Quantum Gravity Constraints from Unitarity and Analyticity

TL;DR

This work derives rigorous positivity bounds on curvature corrections to Einstein gravity from unitarity and analyticity of graviton scattering in $D\ge 4$, constraining the coefficients of quartic and quadratic curvature terms in the low-energy action. By analyzing the forward four-graviton amplitude and exploiting dispersion relations, crossing symmetry, and the optical theorem, the authors obtain dimension-specific positivity conditions that must hold in any perturbative UV completion. They provide complete quartic-curvature bounds for $D=4$, $D=5$, and $D\ge 6$, extend the analysis to supersymmetric operators, and verify these bounds in weakly-coupled string theories; they also show that a primordial Gauss-Bonnet term with coefficient $\lambda$ is inconsistent unless new degrees of freedom appear at the natural cutoff $\Lambda \sim |\lambda \kappa^2|^{-1/2}$. Collectively, the results constrain the space of viable quantum-gravity theories and illuminate how UV completions imprint on low-energy gravitational dynamics.

Abstract

We derive rigorous bounds on corrections to Einstein gravity using unitarity and analyticity of graviton scattering amplitudes.
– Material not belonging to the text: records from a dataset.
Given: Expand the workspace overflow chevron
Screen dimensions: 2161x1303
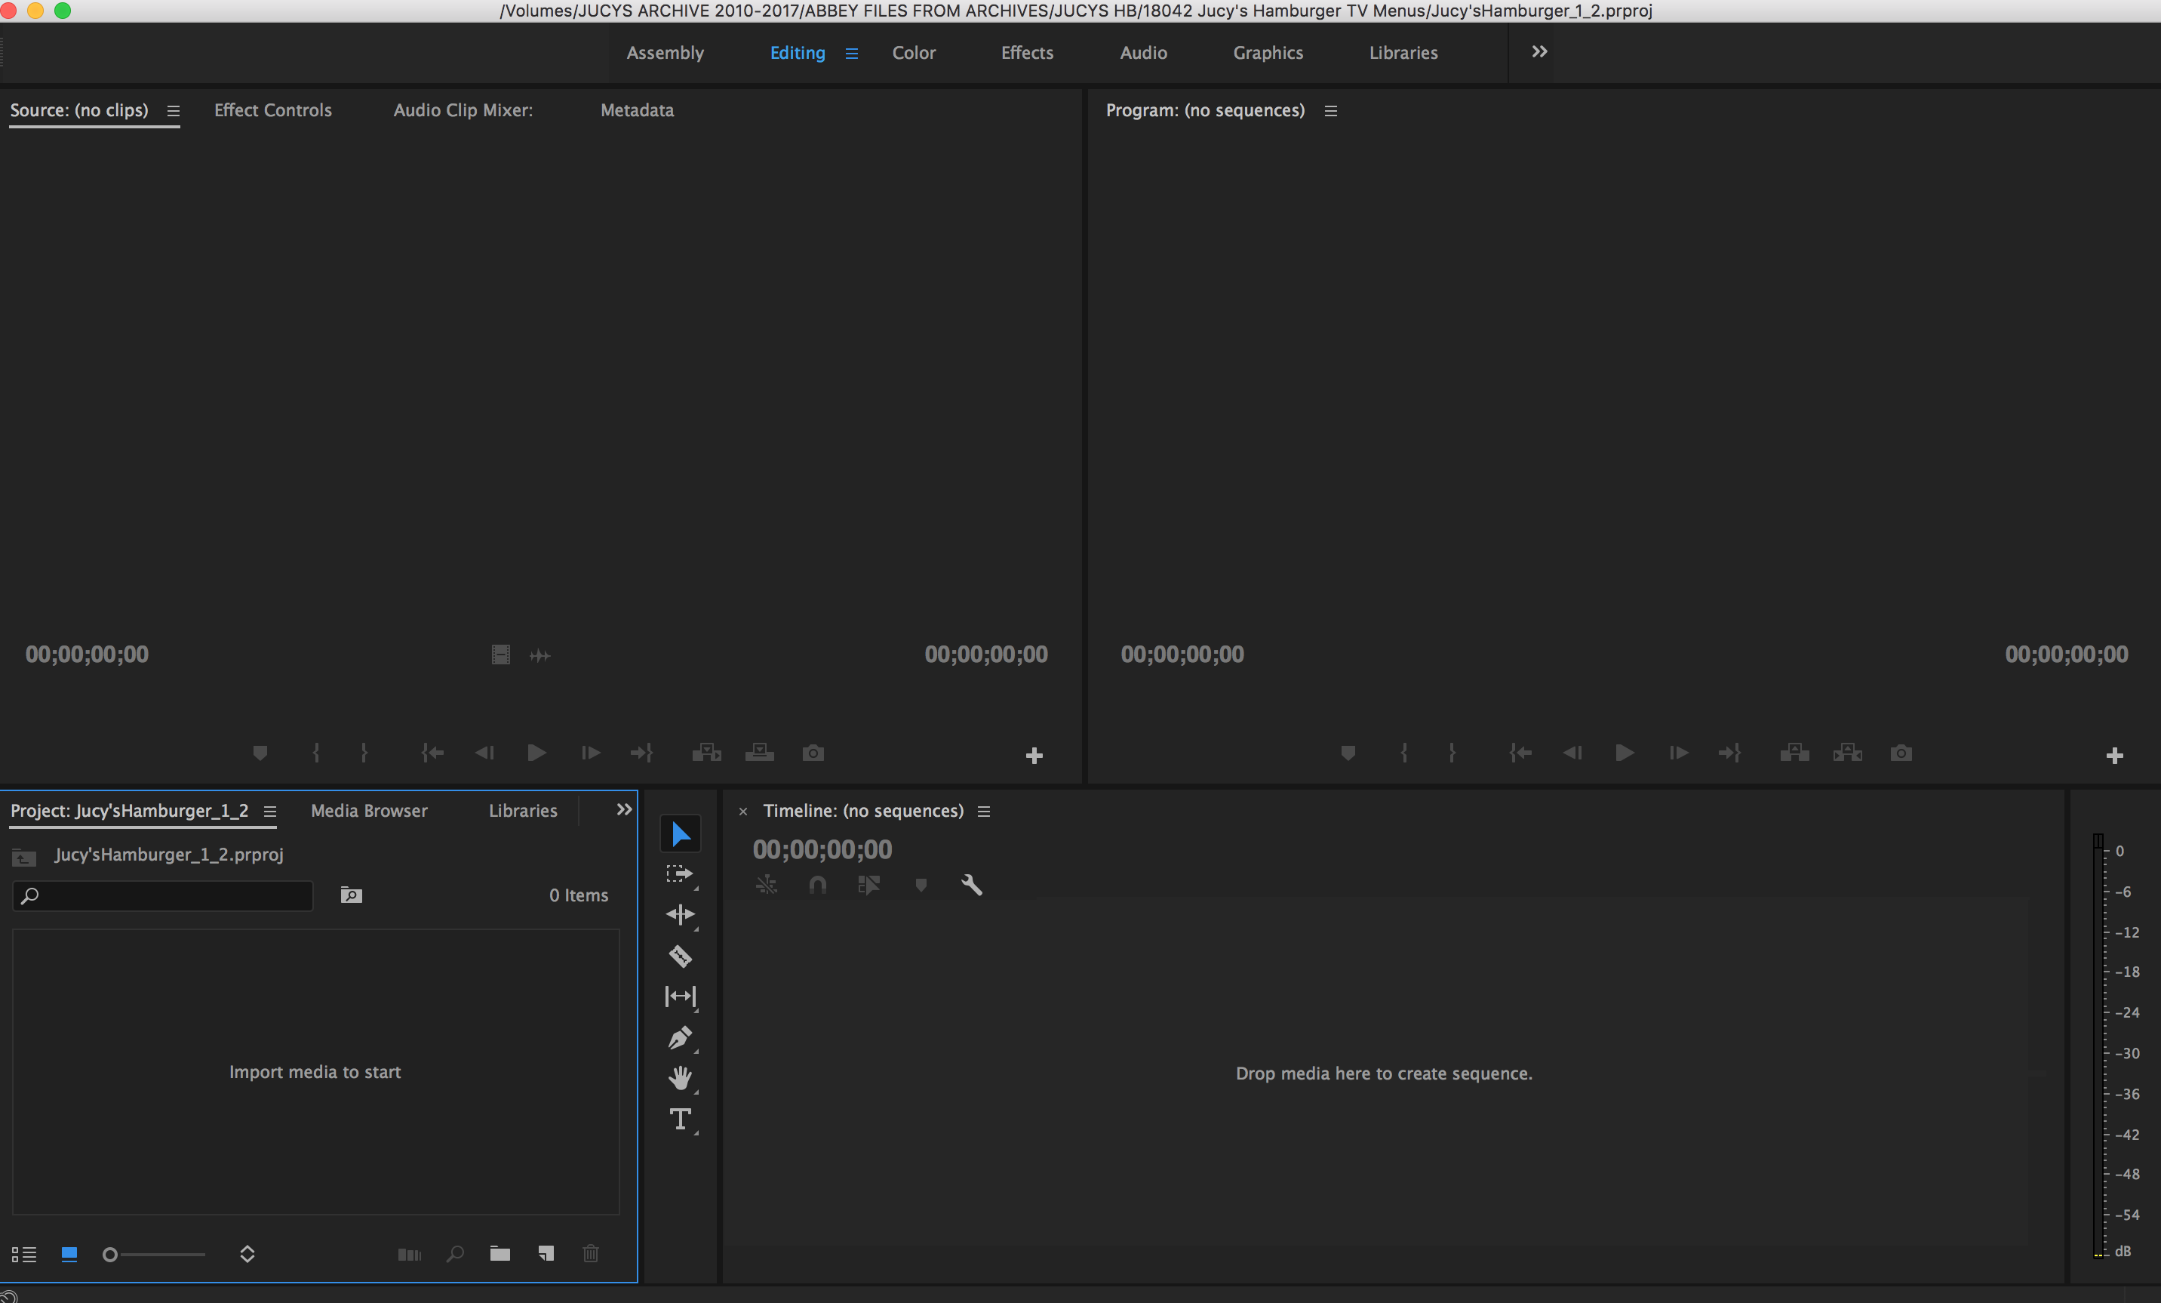Looking at the screenshot, I should pyautogui.click(x=1538, y=51).
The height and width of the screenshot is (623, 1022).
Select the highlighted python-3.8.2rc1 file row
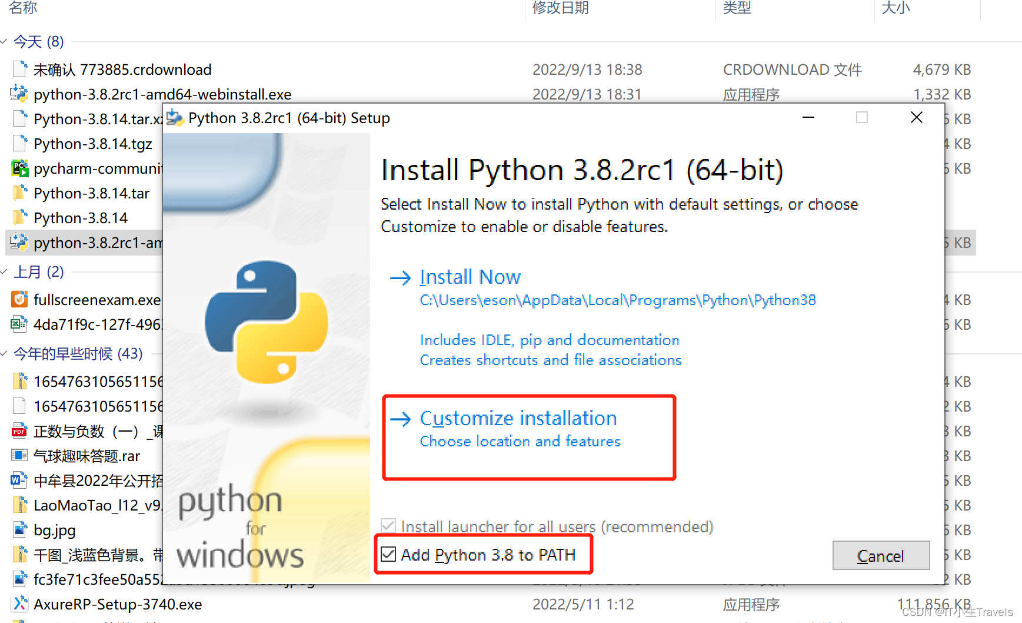click(82, 242)
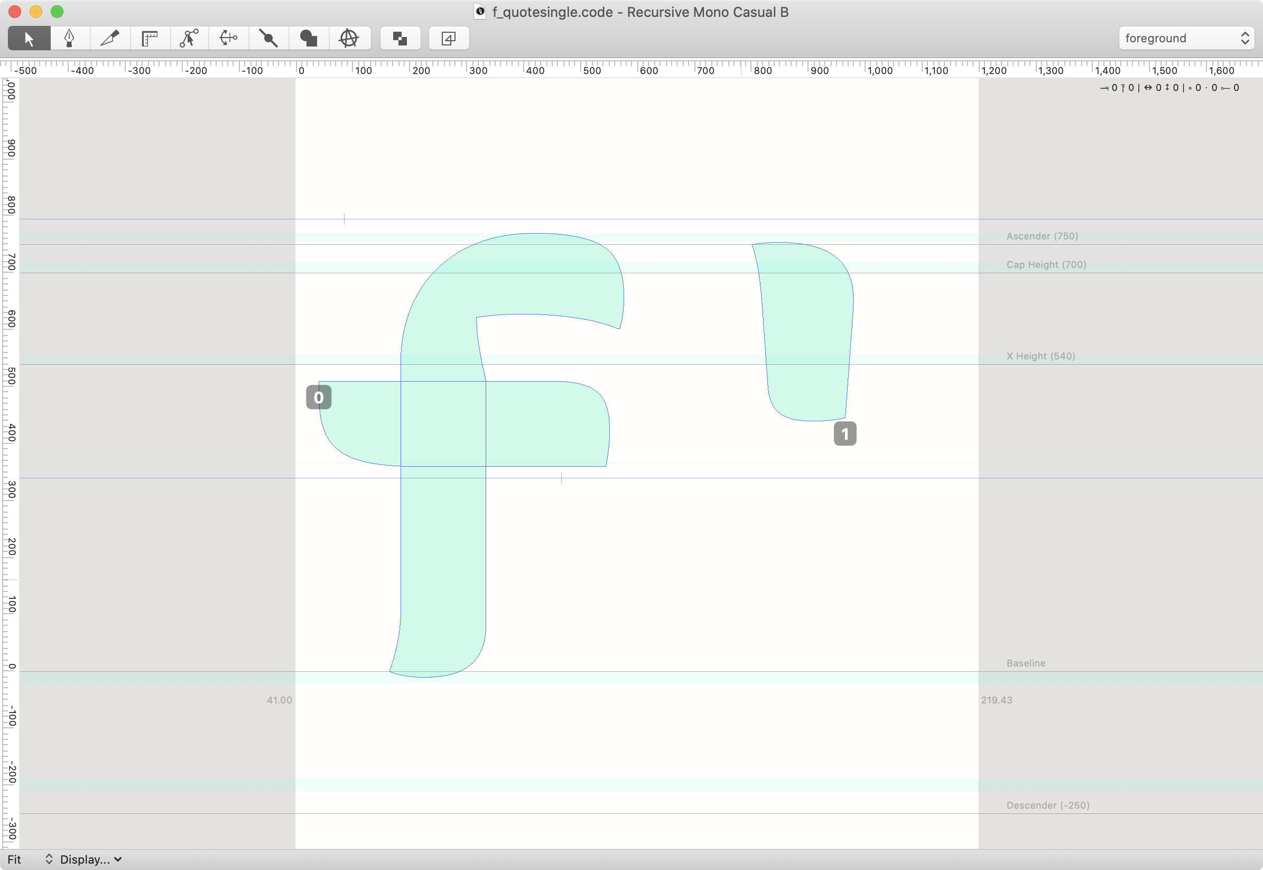
Task: Open the foreground layer selector
Action: (1186, 38)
In $D\geq 4$ spacetime dimensions, these consistency conditions mandate positive coefficients for certain quartic curvature operators. We systematically enumerate all such positivity bounds in $D=4$ and $D=5$ before extending to $D\geq 6$. Afterwards, we derive positivity bounds for supersymmetric operators and verify that all of our constraints are satisfied by weakly-coupled string theories. Among quadratic curvature operators, we find that the Gauss-Bonnet term in $D\geq 5$ is inconsistent unless new degrees of freedom enter at the natural cutoff scale defined by the effective theory. Our bounds apply to perturbative ultraviolet completions of gravity.